The Gordon and Betty Moore Foundation has awarded $13.5 million to Stanford University (Palo Alto, CA) to lead a team of researchers (including from the U.S. Department of Energy’s SLAC National Accelerator Laboratory) to build a working particle accelerator the size of a shoebox based on laser "accelerator on a chip" technology.
In the technique, laser light propels electrons through a series of structured glass chips.
"Can we do for particle accelerators what the microchip industry did for computers?" said SLAC physicist Joel England, an investigator with the five-year project. "Making them much smaller and cheaper would democratize accelerators, potentially making them available to millions of people."
Uses for a compact accelerator would include research in biology and materials science and potential applications in security scanning, medical therapy and X-ray imaging, says Robert L. Byer, a Stanford professor of applied physics and co-principal investigator for the project who has been working on the idea for 40 years.
The international effort to make a working prototype of the chip-based accelerator was inspired by experiments led by scientists at SLAC and Stanford and, independently, at Friedrich-Alexander University Erlangen-Nuremberg (FAU) in Germany. Both teams demonstrated the potential for accelerating particles with lasers in papers published on the same day in 2013.
In the SLAC/Stanford experiments, published in Nature, electrons were first accelerated to nearly light speed in a SLAC accelerator test facility. At this point they were going about as fast as they can go, and any additional acceleration would boost their energy, not their speed.
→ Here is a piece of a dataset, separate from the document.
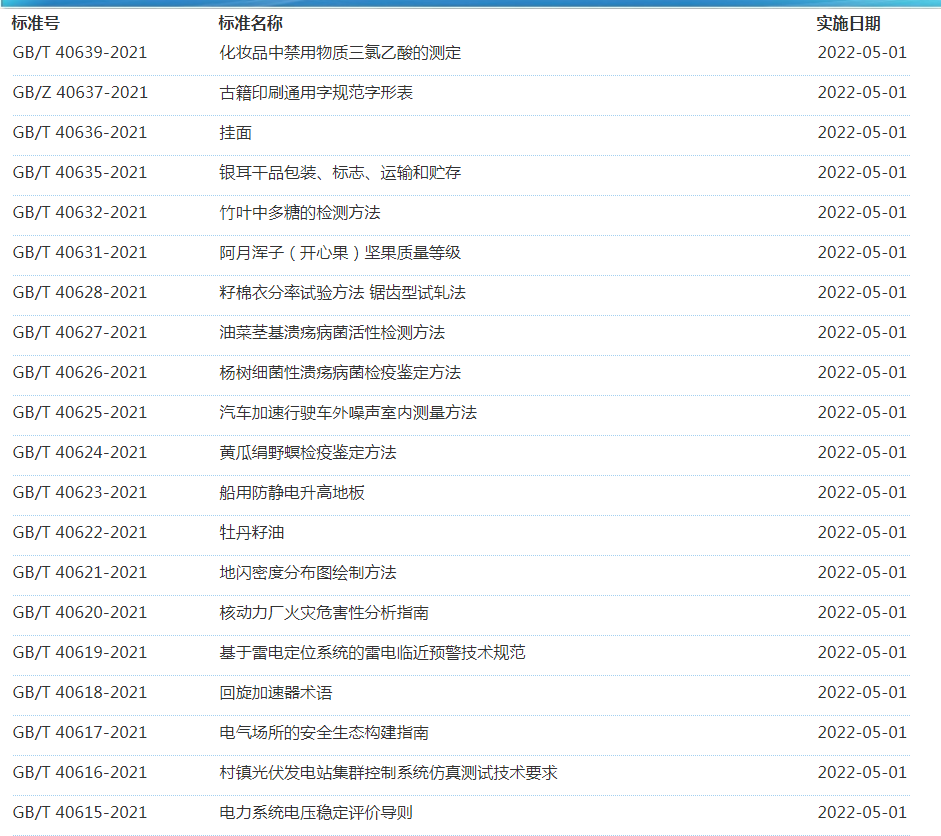Select title 杨树细菌性溃疡病菌检疫鉴定方法

pos(340,373)
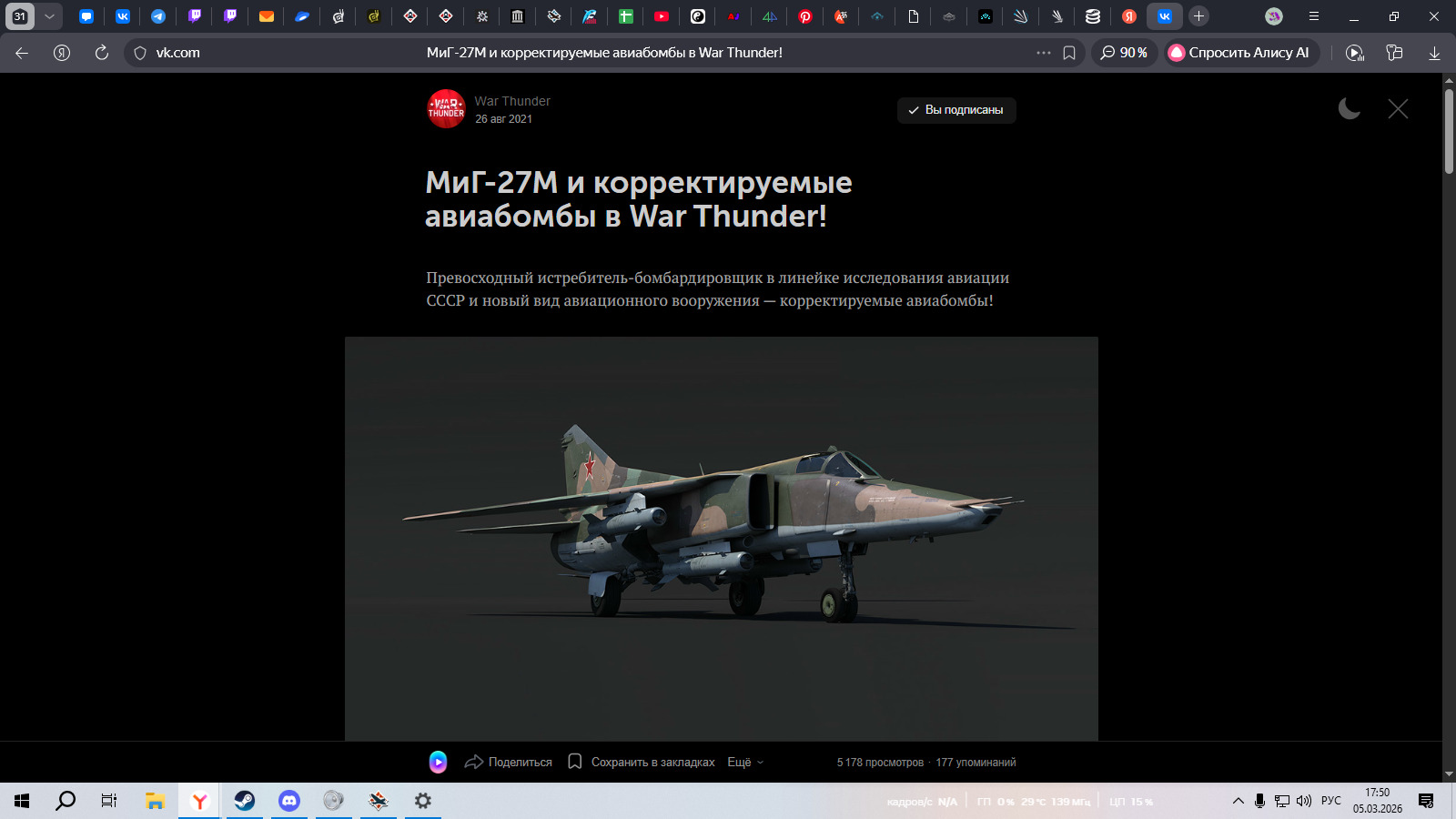Launch Steam from the taskbar
Image resolution: width=1456 pixels, height=819 pixels.
(245, 801)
The speeding electrons then entered a chip made of fused silica glass traveled through a microscopic tunnel with ridged walls. Laser light shining on the chip interacted with the ridges and produced an electrical field that boosted the energy of the passing electrons.
In the experiments, the chip achieved an acceleration gradient (energy boost over a given distance) roughly 10 times higher than the SLAC linear accelerator can provide. At full potential, this means the 2-mile-long linac could be replaced with a series of accelerator chips totaling 100 meters in length.
In a parallel approach, experiments led by Peter Hommelhoff of FAU and published in Physical Review Letters demonstrated that a laser could also be used to accelerate lower-energy electrons that had not first been boosted to nearly light speed. Both results taken together open the door to a compact particle accelerator.
The challenges of building the prototype accelerator are substantial, the scientists say. Demonstrating that a single chip works was an important step; now they must work out the optimal chip design and the best way to generate and steer electrons, distribute laser power among multiple chips, and make electron beams that are 1000 times smaller in diameter to go through the microscopic chip tunnels, among a host of other technical details.
SLAC and two other national laboratories—Deutsches Elektronen-Synchrotron (DESY) in Germany and Paul Scherrer Institute in Switzerland—will contribute expertise and make their facilities available for experiments. In addition to FAU, five other universities are involved in the effort: the University of California, Los Angeles, Purdue University, University of Hamburg, the Swiss Federal Institute of Technology in Lausanne (EPFL), and Technical University of Darmstadt.